## Problem details
Copy each entry below exactly as it reads.
[Task material]
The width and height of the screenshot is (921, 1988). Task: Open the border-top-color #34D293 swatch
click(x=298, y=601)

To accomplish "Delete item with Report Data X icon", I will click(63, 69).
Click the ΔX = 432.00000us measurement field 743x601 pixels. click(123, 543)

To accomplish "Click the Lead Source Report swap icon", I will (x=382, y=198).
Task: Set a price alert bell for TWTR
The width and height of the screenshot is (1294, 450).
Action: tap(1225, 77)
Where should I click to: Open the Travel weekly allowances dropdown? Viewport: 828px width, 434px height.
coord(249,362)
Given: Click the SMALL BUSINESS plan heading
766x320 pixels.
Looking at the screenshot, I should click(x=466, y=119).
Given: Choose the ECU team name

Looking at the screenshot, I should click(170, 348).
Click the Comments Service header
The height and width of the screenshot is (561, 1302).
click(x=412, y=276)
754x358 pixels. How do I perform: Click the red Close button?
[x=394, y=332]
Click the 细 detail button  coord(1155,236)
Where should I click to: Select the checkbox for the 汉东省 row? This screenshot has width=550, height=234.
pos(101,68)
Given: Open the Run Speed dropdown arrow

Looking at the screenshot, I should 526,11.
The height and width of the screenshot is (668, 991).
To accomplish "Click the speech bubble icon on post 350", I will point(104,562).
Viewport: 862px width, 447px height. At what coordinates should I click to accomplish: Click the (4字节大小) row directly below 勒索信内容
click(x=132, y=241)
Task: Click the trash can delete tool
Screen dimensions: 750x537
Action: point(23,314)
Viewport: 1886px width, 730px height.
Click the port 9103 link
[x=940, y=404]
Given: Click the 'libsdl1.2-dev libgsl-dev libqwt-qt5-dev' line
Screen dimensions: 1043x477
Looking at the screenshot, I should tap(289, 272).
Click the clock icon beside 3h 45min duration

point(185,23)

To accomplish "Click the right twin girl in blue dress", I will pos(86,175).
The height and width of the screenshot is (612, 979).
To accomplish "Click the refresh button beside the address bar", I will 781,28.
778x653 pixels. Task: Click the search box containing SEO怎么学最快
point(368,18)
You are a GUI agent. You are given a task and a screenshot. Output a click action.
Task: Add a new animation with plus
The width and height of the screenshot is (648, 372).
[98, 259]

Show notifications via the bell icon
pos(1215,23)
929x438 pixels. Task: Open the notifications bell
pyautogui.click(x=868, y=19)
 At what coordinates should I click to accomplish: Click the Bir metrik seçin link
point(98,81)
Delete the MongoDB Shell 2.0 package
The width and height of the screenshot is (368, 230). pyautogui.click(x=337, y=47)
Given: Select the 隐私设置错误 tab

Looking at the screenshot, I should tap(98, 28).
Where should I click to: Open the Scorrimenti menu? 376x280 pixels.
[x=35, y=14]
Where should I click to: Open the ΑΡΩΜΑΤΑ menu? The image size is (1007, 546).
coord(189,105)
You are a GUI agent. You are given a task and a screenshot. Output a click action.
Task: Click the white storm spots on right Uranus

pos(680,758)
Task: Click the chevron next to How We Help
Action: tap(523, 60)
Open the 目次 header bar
[/Task material]
## Reply to the task
The width and height of the screenshot is (921, 1988). Task: Open the border-top-color #34D293 swatch
click(x=298, y=601)

To accomplish "Delete item with Report Data X icon", I will click(63, 69).
Click the ΔX = 432.00000us measurement field 743x601 pixels. click(123, 543)

To accomplish "Click the Lead Source Report swap icon", I will (x=382, y=198).
Task: Set a price alert bell for TWTR
The width and height of the screenshot is (1294, 450).
Action: tap(1225, 77)
Where should I click to: Open the Travel weekly allowances dropdown? Viewport: 828px width, 434px height.
coord(249,362)
Given: Click the SMALL BUSINESS plan heading
766x320 pixels.
Looking at the screenshot, I should click(x=466, y=119).
Given: Choose the ECU team name

Looking at the screenshot, I should click(170, 348).
Click the Comments Service header
The height and width of the screenshot is (561, 1302).
click(x=412, y=276)
754x358 pixels. How do I perform: Click the red Close button?
[x=394, y=332]
Click the 细 detail button  coord(1155,236)
Where should I click to: Select the checkbox for the 汉东省 row? This screenshot has width=550, height=234.
pos(101,68)
Given: Open the Run Speed dropdown arrow

Looking at the screenshot, I should 526,11.
The height and width of the screenshot is (668, 991).
To accomplish "Click the speech bubble icon on post 350", I will point(104,562).
Viewport: 862px width, 447px height. At what coordinates should I click to accomplish: Click the (4字节大小) row directly below 勒索信内容
click(x=132, y=241)
Task: Click the trash can delete tool
Screen dimensions: 750x537
Action: point(23,314)
Viewport: 1886px width, 730px height.
Click the port 9103 link
[x=940, y=404]
Given: Click the 'libsdl1.2-dev libgsl-dev libqwt-qt5-dev' line
Screen dimensions: 1043x477
Looking at the screenshot, I should tap(289, 272).
Click the clock icon beside 3h 45min duration

point(185,23)

To accomplish "Click the right twin girl in blue dress", I will pos(86,175).
The height and width of the screenshot is (612, 979).
To accomplish "Click the refresh button beside the address bar", I will 781,28.
778x653 pixels. Task: Click the search box containing SEO怎么学最快
point(368,18)
You are a GUI agent. You are given a task and a screenshot. Output a click action.
Task: Add a new animation with plus
The width and height of the screenshot is (648, 372).
[98, 259]

Show notifications via the bell icon
pos(1215,23)
929x438 pixels. Task: Open the notifications bell
pyautogui.click(x=868, y=19)
 At what coordinates should I click to accomplish: Click the Bir metrik seçin link
point(98,81)
Delete the MongoDB Shell 2.0 package
The width and height of the screenshot is (368, 230). pyautogui.click(x=337, y=47)
Given: Select the 隐私设置错误 tab

Looking at the screenshot, I should tap(98, 28).
Where should I click to: Open the Scorrimenti menu? 376x280 pixels.
[x=35, y=14]
Where should I click to: Open the ΑΡΩΜΑΤΑ menu? The image size is (1007, 546).
coord(189,105)
You are a GUI agent. You are given a task and a screenshot. Output a click action.
Task: Click the white storm spots on right Uranus

pos(680,758)
Task: Click the chevron next to How We Help
Action: tap(523, 60)
Open the 目次 header bar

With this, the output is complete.